■ **What to work on**:
Among the lines below, restate word for word only those from the line with "[Search] (1282, 302)" through the line with "Familie SWISSVASC (40, 2270)", with both end lines kept.

=== Available records ===

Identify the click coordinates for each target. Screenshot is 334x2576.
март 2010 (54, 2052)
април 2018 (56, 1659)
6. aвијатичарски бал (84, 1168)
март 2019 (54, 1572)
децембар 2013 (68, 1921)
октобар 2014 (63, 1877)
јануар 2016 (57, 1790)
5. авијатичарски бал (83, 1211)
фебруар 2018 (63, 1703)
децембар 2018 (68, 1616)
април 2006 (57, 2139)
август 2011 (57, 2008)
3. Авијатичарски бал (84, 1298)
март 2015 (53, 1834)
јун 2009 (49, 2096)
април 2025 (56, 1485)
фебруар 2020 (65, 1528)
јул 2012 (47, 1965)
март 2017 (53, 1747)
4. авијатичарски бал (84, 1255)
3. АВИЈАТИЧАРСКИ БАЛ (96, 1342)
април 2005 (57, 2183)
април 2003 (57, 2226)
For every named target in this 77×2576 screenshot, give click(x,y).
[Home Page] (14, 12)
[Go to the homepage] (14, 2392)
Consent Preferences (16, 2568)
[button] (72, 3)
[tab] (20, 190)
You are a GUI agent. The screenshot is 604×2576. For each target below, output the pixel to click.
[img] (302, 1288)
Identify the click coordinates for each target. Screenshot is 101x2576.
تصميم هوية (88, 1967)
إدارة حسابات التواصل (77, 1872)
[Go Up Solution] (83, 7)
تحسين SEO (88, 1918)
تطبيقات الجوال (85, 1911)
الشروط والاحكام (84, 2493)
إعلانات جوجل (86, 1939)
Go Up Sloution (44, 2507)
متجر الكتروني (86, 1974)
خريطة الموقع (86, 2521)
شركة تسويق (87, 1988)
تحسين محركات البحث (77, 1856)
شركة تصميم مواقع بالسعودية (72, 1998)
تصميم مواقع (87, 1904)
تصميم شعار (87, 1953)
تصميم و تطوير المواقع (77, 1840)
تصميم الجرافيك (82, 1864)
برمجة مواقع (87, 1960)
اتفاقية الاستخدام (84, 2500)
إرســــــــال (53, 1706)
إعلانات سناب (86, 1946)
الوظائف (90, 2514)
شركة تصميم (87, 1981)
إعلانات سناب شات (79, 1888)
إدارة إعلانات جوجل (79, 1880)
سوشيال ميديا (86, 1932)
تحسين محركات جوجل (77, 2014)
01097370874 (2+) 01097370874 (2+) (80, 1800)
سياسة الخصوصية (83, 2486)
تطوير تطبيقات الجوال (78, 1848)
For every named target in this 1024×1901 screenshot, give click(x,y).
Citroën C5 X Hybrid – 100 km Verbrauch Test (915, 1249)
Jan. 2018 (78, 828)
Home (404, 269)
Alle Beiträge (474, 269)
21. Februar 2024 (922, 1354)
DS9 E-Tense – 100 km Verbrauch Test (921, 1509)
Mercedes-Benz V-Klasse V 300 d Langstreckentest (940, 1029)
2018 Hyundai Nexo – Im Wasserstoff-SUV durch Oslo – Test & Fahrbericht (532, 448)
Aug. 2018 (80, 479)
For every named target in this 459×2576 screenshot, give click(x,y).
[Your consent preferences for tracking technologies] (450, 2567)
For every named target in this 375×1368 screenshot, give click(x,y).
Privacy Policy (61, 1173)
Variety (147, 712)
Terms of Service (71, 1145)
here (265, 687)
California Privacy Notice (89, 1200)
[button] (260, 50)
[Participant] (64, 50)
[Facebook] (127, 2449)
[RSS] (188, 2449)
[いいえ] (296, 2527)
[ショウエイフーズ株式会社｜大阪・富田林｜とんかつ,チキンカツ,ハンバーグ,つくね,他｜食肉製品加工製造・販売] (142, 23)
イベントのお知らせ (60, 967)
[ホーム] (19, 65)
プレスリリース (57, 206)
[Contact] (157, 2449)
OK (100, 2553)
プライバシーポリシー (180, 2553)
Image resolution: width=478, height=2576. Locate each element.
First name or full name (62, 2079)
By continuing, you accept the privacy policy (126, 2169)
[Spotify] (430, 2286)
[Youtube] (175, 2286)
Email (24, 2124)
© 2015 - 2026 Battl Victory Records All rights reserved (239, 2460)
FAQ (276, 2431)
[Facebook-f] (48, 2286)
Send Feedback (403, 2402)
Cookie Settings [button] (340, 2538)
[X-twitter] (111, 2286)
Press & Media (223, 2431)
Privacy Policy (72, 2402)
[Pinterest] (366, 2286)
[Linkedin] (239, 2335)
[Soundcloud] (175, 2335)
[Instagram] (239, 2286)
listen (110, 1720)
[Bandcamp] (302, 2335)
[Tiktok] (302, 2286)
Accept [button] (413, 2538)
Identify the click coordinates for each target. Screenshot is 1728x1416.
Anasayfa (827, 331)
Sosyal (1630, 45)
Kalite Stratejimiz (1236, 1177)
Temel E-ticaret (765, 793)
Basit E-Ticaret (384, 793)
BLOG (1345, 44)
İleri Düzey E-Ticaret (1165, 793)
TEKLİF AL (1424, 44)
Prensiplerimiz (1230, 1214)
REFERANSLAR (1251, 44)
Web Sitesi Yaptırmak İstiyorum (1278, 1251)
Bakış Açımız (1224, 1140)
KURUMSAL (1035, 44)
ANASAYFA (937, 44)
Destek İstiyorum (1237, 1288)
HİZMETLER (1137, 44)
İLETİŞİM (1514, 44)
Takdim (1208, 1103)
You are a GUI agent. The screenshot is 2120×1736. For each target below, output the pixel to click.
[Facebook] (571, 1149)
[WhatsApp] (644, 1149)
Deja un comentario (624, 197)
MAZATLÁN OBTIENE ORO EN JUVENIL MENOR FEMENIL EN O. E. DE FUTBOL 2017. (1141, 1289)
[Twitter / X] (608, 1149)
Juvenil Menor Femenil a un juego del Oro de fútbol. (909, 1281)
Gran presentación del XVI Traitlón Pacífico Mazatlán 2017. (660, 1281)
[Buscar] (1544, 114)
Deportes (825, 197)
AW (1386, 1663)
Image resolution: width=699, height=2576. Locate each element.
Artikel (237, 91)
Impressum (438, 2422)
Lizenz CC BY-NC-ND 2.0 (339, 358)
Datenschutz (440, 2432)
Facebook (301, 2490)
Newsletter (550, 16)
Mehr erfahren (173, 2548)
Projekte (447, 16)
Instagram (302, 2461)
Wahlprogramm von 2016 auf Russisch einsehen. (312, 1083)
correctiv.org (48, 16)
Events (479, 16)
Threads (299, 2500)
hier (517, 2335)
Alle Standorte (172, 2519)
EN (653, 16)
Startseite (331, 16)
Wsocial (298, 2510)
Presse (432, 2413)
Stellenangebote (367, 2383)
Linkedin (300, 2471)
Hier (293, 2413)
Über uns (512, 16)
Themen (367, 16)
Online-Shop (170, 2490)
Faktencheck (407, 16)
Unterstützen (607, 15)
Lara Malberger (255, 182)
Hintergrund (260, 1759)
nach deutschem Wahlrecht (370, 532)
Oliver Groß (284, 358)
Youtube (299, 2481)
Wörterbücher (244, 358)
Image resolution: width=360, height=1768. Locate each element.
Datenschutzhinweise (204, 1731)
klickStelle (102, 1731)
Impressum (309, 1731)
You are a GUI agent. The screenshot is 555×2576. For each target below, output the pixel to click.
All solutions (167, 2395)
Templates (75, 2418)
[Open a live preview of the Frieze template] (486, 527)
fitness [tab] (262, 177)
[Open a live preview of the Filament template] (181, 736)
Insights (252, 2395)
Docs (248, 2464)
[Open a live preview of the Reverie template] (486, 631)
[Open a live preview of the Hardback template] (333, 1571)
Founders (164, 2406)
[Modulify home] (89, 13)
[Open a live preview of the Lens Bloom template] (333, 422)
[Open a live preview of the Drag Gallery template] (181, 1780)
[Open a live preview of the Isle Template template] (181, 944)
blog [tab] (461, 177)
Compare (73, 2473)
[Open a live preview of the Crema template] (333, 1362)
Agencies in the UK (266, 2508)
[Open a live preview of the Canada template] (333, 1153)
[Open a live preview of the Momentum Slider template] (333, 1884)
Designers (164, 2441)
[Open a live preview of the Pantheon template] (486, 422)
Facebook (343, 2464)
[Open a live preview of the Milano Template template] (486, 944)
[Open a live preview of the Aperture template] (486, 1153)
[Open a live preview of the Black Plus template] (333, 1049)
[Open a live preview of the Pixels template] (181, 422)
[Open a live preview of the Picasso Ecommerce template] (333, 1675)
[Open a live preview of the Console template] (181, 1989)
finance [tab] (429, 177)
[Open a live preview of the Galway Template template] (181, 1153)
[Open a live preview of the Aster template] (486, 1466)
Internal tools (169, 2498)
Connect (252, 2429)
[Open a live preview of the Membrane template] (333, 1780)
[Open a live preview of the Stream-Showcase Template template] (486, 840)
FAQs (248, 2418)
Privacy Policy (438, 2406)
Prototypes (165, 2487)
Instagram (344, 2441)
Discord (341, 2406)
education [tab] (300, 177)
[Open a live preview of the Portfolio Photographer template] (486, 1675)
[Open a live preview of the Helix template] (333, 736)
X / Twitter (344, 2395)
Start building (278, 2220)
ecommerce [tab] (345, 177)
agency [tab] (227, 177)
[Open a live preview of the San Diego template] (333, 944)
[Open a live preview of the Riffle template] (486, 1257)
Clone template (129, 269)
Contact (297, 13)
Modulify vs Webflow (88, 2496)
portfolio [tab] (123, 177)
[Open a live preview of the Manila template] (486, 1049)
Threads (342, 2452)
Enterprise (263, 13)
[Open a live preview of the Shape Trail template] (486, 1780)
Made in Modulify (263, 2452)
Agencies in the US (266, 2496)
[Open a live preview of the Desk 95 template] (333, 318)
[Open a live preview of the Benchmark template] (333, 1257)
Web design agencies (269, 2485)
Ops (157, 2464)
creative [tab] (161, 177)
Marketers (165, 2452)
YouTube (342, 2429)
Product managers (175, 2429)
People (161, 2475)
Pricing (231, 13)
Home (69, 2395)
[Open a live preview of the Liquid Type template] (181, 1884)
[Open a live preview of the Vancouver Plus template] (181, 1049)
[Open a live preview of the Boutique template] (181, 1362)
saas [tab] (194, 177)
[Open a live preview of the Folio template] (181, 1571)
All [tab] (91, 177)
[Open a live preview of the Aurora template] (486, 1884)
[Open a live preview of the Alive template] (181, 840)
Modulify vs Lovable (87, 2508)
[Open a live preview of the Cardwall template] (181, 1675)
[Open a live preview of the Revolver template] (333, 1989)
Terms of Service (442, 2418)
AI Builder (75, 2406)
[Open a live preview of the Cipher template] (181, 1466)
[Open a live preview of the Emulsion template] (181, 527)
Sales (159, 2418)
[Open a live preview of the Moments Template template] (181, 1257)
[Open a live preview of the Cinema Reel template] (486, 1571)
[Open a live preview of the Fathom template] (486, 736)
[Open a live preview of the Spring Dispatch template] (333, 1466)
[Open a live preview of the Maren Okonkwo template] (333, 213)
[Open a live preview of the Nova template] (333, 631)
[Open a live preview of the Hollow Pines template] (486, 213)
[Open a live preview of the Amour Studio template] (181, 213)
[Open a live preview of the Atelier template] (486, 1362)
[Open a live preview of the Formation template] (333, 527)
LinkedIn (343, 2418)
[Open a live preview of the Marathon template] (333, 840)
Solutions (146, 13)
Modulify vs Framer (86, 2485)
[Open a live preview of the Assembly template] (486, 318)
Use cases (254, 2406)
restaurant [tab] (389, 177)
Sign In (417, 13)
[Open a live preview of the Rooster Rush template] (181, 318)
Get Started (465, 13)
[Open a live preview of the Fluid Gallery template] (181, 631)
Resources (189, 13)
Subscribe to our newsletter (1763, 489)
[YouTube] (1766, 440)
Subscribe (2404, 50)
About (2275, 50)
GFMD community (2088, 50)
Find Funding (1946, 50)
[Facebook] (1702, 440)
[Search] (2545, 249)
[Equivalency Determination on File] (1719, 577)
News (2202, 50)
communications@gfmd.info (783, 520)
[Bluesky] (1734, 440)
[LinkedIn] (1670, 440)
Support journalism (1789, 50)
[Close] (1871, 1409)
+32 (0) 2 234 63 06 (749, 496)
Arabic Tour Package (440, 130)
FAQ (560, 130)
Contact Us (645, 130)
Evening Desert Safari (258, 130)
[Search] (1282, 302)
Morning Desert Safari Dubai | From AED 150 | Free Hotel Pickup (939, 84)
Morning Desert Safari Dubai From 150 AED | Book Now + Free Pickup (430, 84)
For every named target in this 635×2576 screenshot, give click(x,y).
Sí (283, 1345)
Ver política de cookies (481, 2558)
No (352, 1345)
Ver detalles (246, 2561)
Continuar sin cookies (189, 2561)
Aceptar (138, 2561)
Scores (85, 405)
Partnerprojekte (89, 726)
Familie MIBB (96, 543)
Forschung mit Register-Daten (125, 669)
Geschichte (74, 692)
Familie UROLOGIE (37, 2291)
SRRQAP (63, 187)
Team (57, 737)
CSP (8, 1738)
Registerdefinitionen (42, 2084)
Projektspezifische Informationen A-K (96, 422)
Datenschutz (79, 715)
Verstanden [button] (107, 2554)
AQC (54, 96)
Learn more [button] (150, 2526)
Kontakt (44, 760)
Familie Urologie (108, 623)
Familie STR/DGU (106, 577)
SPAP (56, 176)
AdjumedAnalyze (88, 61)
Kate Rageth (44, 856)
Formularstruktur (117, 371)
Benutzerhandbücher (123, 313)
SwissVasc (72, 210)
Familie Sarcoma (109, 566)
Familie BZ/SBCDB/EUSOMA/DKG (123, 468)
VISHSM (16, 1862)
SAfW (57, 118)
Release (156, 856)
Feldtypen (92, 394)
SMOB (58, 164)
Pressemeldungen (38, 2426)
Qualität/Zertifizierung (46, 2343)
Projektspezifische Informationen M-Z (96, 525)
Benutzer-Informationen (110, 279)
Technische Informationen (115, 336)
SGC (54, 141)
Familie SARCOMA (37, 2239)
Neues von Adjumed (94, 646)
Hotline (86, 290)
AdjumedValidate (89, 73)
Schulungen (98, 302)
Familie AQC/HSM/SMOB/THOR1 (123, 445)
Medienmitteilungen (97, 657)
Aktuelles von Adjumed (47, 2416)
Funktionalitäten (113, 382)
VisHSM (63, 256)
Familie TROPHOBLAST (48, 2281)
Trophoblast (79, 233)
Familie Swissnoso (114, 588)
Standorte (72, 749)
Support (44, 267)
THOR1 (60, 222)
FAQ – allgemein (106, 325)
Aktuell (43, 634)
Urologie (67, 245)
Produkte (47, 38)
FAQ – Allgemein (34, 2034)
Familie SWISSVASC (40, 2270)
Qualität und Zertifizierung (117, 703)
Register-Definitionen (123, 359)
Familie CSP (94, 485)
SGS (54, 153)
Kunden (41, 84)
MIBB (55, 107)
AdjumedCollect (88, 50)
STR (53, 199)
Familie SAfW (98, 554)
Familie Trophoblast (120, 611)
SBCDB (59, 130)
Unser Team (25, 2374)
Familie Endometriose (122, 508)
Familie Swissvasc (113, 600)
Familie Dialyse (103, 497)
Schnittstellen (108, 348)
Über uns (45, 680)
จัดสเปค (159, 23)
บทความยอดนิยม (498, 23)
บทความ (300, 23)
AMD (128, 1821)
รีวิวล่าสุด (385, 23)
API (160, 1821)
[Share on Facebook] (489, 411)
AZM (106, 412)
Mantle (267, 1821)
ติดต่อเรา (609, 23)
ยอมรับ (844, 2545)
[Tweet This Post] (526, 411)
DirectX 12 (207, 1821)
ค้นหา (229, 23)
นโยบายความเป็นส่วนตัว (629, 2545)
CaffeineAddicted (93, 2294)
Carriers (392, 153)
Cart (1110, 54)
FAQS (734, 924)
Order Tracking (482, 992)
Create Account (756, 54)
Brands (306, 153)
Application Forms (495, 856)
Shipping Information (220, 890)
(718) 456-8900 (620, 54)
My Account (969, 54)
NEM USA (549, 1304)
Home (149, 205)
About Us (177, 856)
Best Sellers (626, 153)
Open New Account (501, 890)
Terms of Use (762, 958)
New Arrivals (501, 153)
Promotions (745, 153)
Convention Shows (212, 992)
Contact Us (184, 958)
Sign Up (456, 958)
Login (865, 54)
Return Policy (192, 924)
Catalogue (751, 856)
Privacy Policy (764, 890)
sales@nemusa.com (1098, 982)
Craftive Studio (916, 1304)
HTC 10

===

■ **Result of this task**:
[Search] (1282, 302)
Morning Desert Safari Dubai | From AED 150 | Free Hotel Pickup (939, 84)
Morning Desert Safari Dubai From 150 AED | Book Now + Free Pickup (430, 84)
For every named target in this 635×2576 screenshot, give click(x,y).
Sí (283, 1345)
Ver política de cookies (481, 2558)
No (352, 1345)
Ver detalles (246, 2561)
Continuar sin cookies (189, 2561)
Aceptar (138, 2561)
Scores (85, 405)
Partnerprojekte (89, 726)
Familie MIBB (96, 543)
Forschung mit Register-Daten (125, 669)
Geschichte (74, 692)
Familie UROLOGIE (37, 2291)
SRRQAP (63, 187)
Team (57, 737)
CSP (8, 1738)
Registerdefinitionen (42, 2084)
Projektspezifische Informationen A-K (96, 422)
Datenschutz (79, 715)
Verstanden [button] (107, 2554)
AQC (54, 96)
Learn more [button] (150, 2526)
Kontakt (44, 760)
Familie Urologie (108, 623)
Familie STR/DGU (106, 577)
SPAP (56, 176)
AdjumedAnalyze (88, 61)
Kate Rageth (44, 856)
Formularstruktur (117, 371)
Benutzerhandbücher (123, 313)
SwissVasc (72, 210)
Familie Sarcoma (109, 566)
Familie BZ/SBCDB/EUSOMA/DKG (123, 468)
VISHSM (16, 1862)
SAfW (57, 118)
Release (156, 856)
Feldtypen (92, 394)
SMOB (58, 164)
Pressemeldungen (38, 2426)
Qualität/Zertifizierung (46, 2343)
Projektspezifische Informationen M-Z (96, 525)
Benutzer-Informationen (110, 279)
Technische Informationen (115, 336)
SGC (54, 141)
Familie SARCOMA (37, 2239)
Neues von Adjumed (94, 646)
Hotline (86, 290)
AdjumedValidate (89, 73)
Schulungen (98, 302)
Familie AQC/HSM/SMOB/THOR1 (123, 445)
Medienmitteilungen (97, 657)
Aktuelles von Adjumed (47, 2416)
Funktionalitäten (113, 382)
VisHSM (63, 256)
Familie TROPHOBLAST (48, 2281)
Trophoblast (79, 233)
Familie Swissnoso (114, 588)
Standorte (72, 749)
Support (44, 267)
THOR1 (60, 222)
FAQ – allgemein (106, 325)
Aktuell (43, 634)
Urologie (67, 245)
Produkte (47, 38)
FAQ – Allgemein (34, 2034)
Familie SWISSVASC (40, 2270)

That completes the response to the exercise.